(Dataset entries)
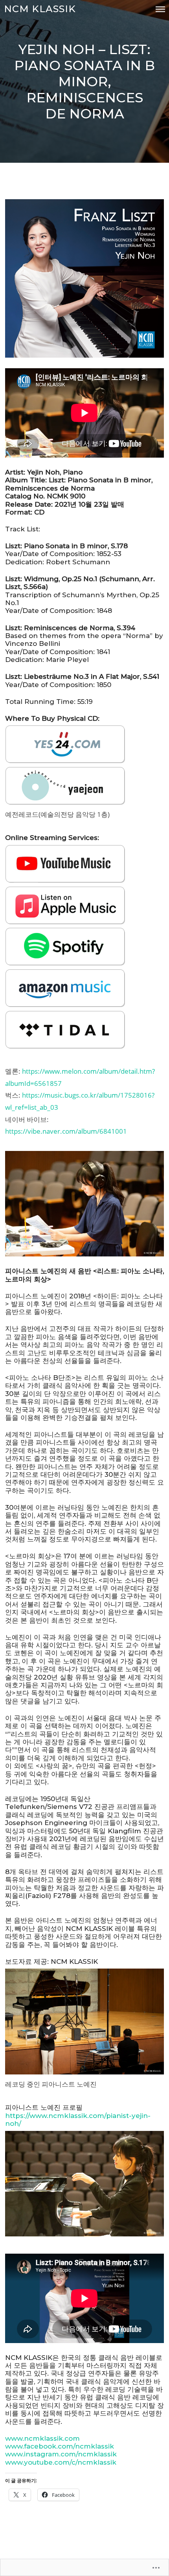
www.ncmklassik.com (42, 2438)
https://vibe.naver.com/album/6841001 (66, 1131)
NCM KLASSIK (40, 9)
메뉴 (160, 9)
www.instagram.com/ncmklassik (61, 2454)
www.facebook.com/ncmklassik (59, 2446)
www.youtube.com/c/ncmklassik (60, 2462)
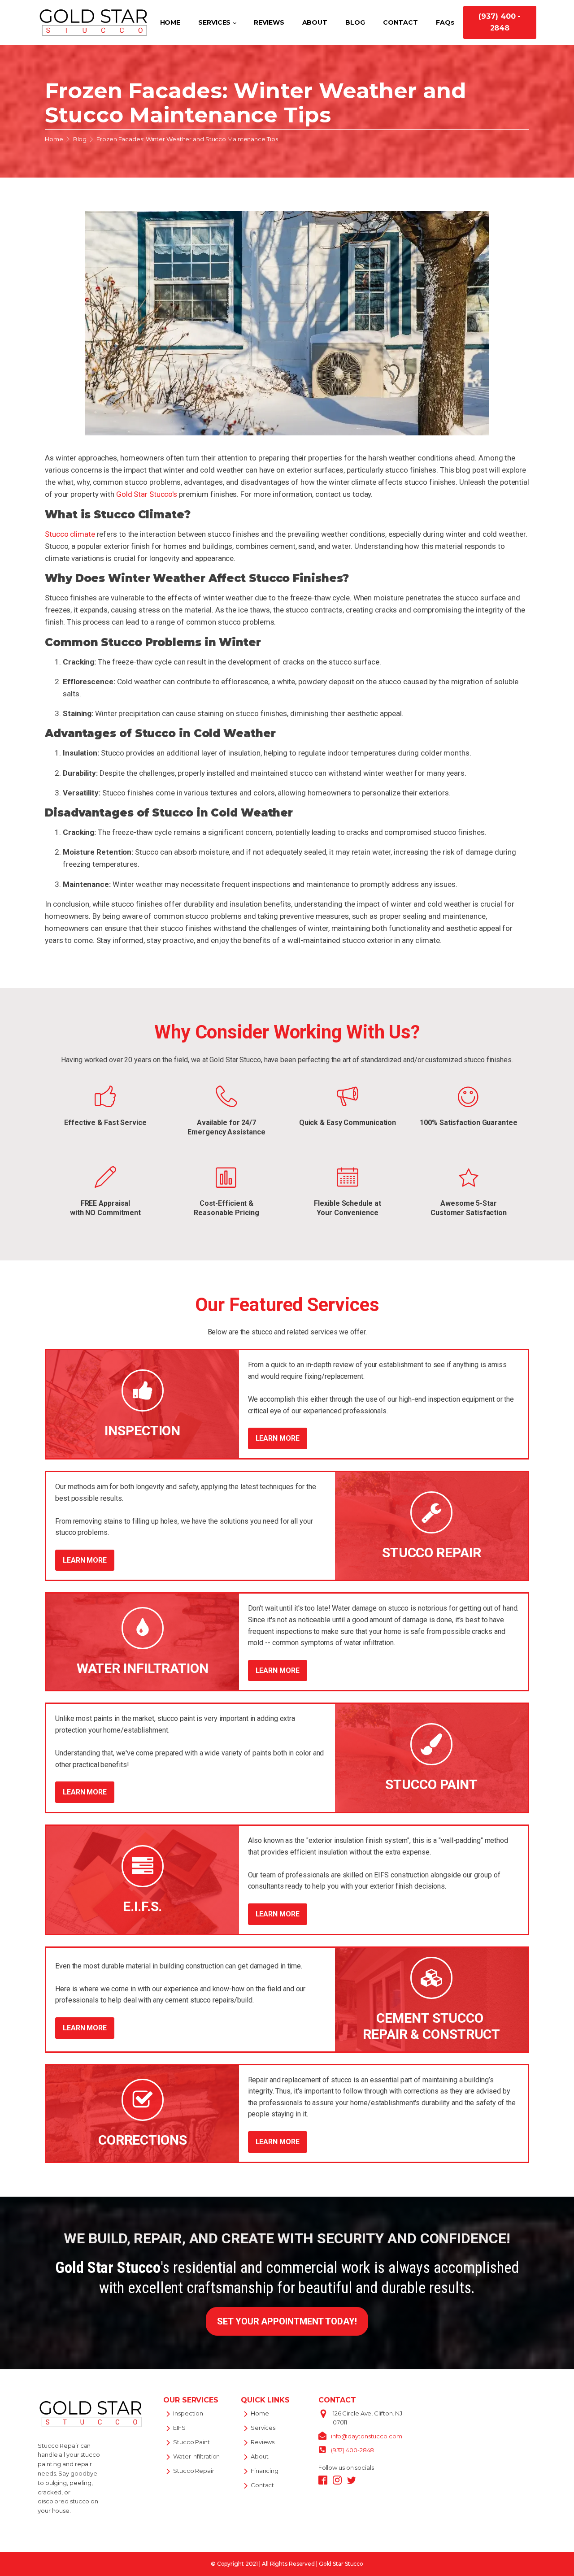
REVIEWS (269, 22)
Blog (80, 139)
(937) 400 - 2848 (499, 22)
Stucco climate (70, 534)
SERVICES (214, 22)
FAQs (445, 22)
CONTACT (400, 22)
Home (54, 139)
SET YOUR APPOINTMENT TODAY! (287, 2321)
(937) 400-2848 (352, 2450)
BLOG (355, 22)
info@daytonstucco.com (366, 2436)
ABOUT (315, 22)
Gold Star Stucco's (146, 494)
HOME (170, 22)
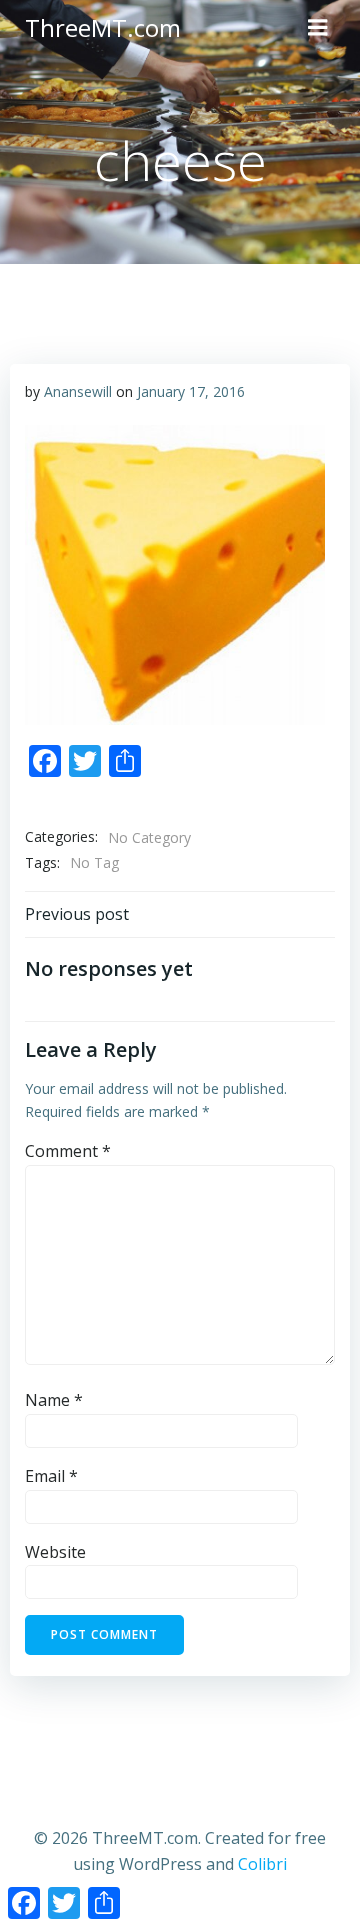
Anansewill (78, 391)
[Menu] (318, 28)
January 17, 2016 (191, 391)
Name (54, 1400)
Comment (68, 1151)
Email (51, 1476)
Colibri (262, 1864)
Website (55, 1552)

_EXERCISE GOAL_
Your answer must be the lines from the one containing "HOME (170, 22)" through the last line of the records, printed exactly with no pictures; please include both ends.

_WRITTEN ANSWER_
HOME (170, 22)
Anansewill (78, 391)
[Menu] (318, 28)
January 17, 2016 (191, 391)
Name (54, 1400)
Comment (68, 1151)
Email (51, 1476)
Colibri (262, 1864)
Website (55, 1552)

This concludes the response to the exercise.